Summer in Chamonix 'High Point'

Posted by Brad Carlson on 22nd Aug 2022

Summer in Chamonix 'High Point'

Early August 2022 brought Mountaineer Ambassador, Brad Carlson and climbing partner Kel Rossiter to Haute-Savoie, France.  Here, the highest points of a sharp granite ridge to the east of the Glacier des Nantillons, the climbing team took to the Contamine route (5.10 ; 400m) on the east face of the Aiguille du Moine, situated in the heart of the Mont Blanc massif above the Couvercle hut.

It's been the absolute hottest summer on record this year in Chamonix.  In general the Alps are getting rocked by climate change - unprecedented melting of snow, glaciers and permafrost on high mountain rock walls (permafrost ice is the cement that holds many of the emblematic peaks of the Alps together, picture Old Man of the Mountain on a grand scale).
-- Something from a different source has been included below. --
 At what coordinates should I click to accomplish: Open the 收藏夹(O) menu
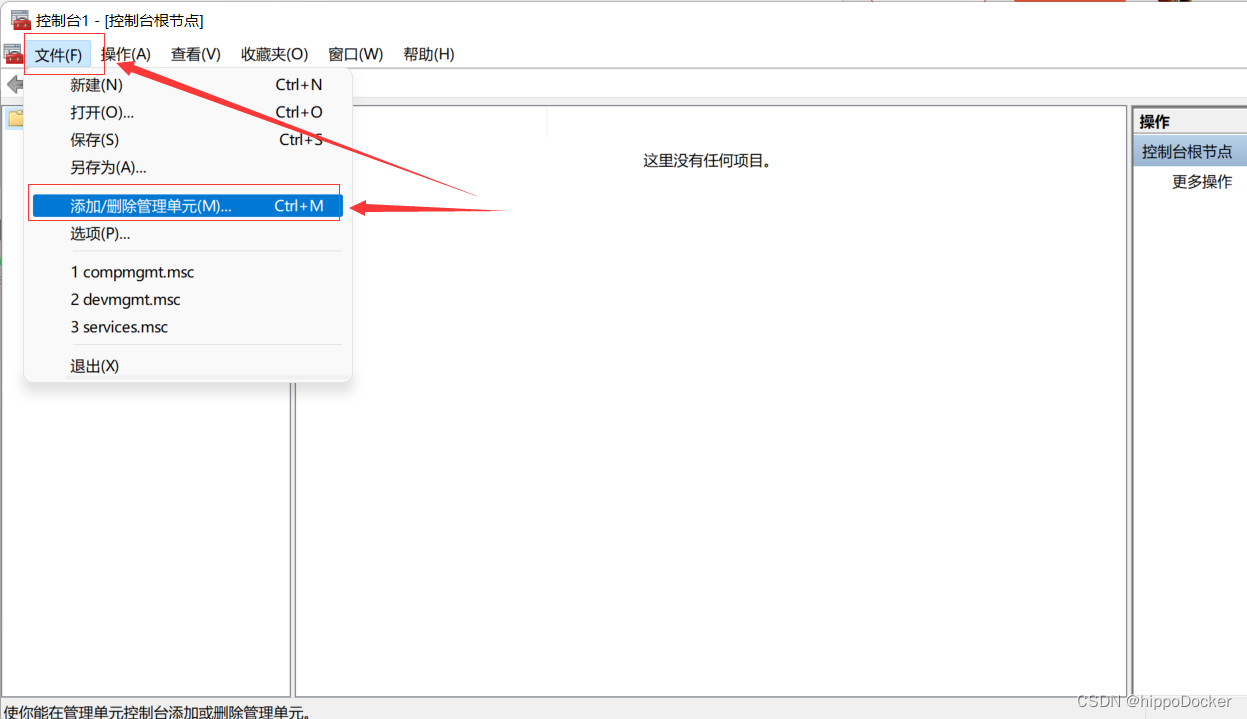coord(274,54)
Climbers coming to the Alps should know that favorable conditions for alpinism and mountaineering are moving to the months of May to June (especially for glacier travel as well as snow and mixed routes).  In recent years, conditions have often become too dangerous for popular objectives from mid-July into August following intense heat waves. Having an open mind regarding objectives is key, and gathering local information is an important step prior to committing to a route especially if you are just arriving in Chamonix.
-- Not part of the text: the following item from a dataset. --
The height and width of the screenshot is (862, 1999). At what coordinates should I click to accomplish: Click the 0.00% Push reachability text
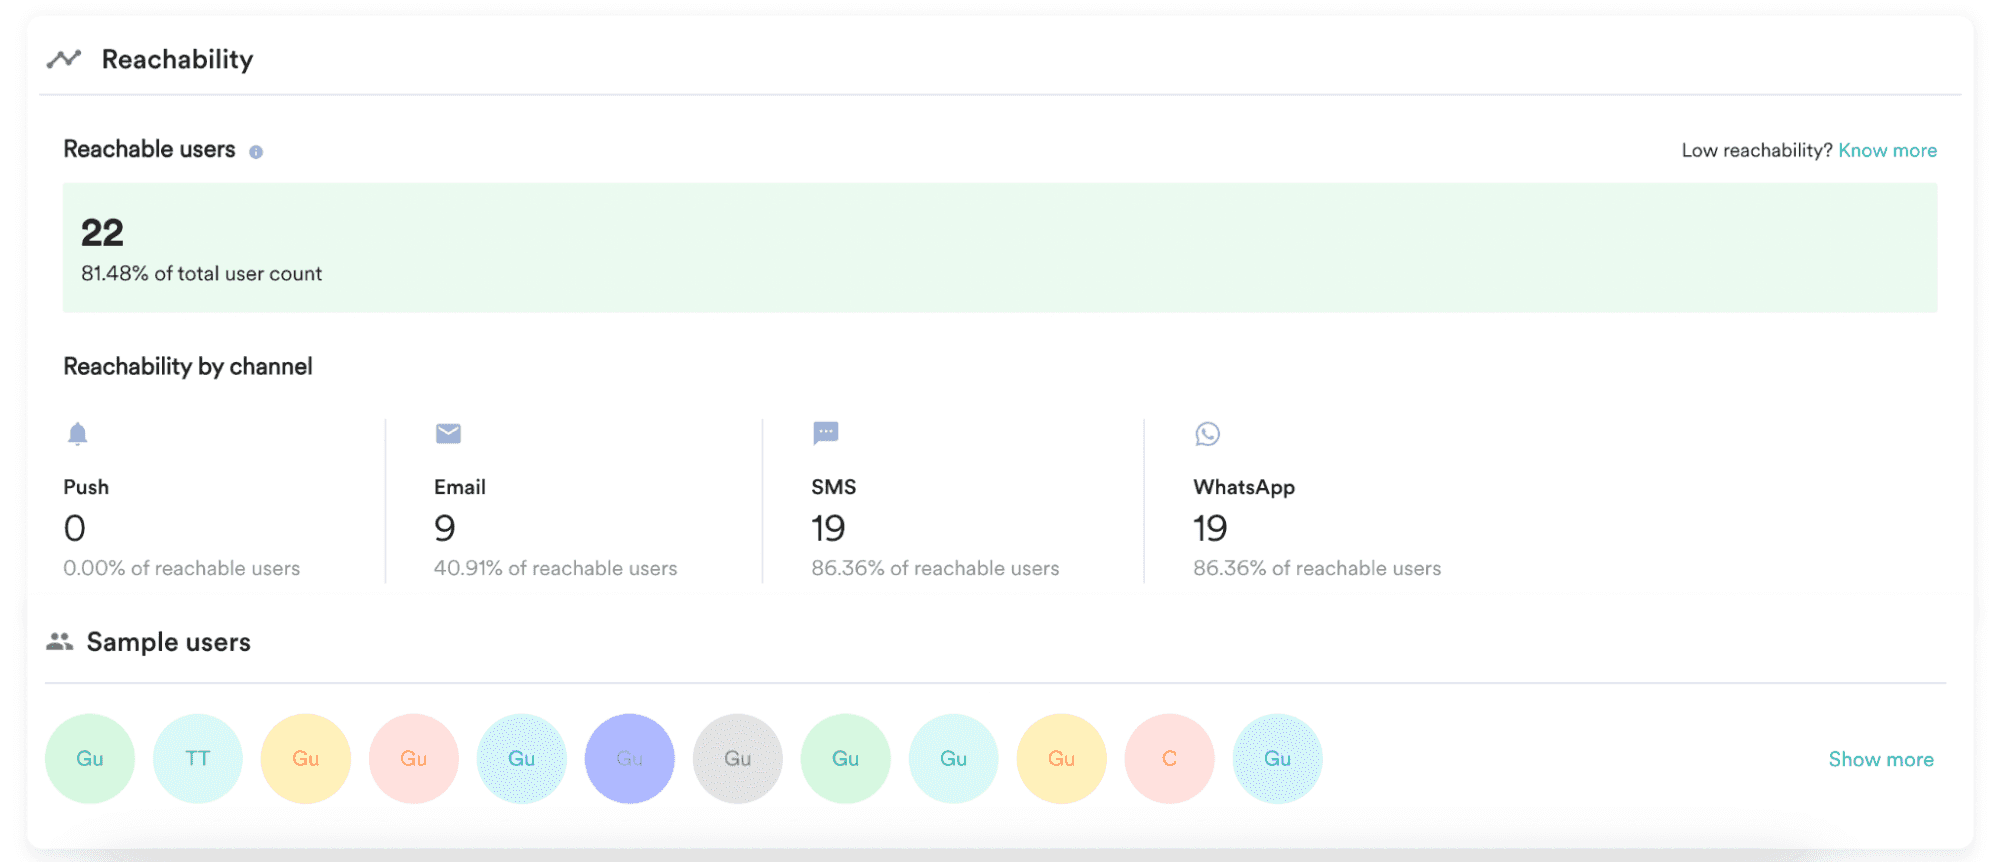click(x=181, y=568)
Kel, who is a fellow Vermonter spending the summer in Chamonix guiding and climbing, and I put this approach into action by choosing to climb a relatively low elevation (so less risk of rockfall due to melting permafrost).  A beautiful rocky summit called the Aiguille du Moine is situated in the heart of the Mont Blanc massif above the recently renovated Couvercle hut. It is a stout 4+ hour hike to get back in there from the Montenvers Mer de Glace train station, the remote feeling and views are exceptional. I've been wanting to climb the classic Contamine route on the east face for years, and Kel was game to make it happen. 

The lack of snow on the glacier meant we had to do some proper French-technique cramponing on glacial ice to reach the base of the route. Fortunately there was just enough snow left in the moat to allow us to clip the first piton (sometimes it's good to be tall!). With cold hands and sleepy forearms we climbed the first couple pitches of 5.10 to get off the glacier; followed by sunny cruising on easier 5th class terrain to the summit peppered with lovely alpine plants. The legendary summit block probably has my favorite view in the massif - right in the middle of it all! For the descent, we made our way down 1200' of scrambling with some devious route finding to get back down to the glacier via the south face, followed by a long walk back to Chamonix!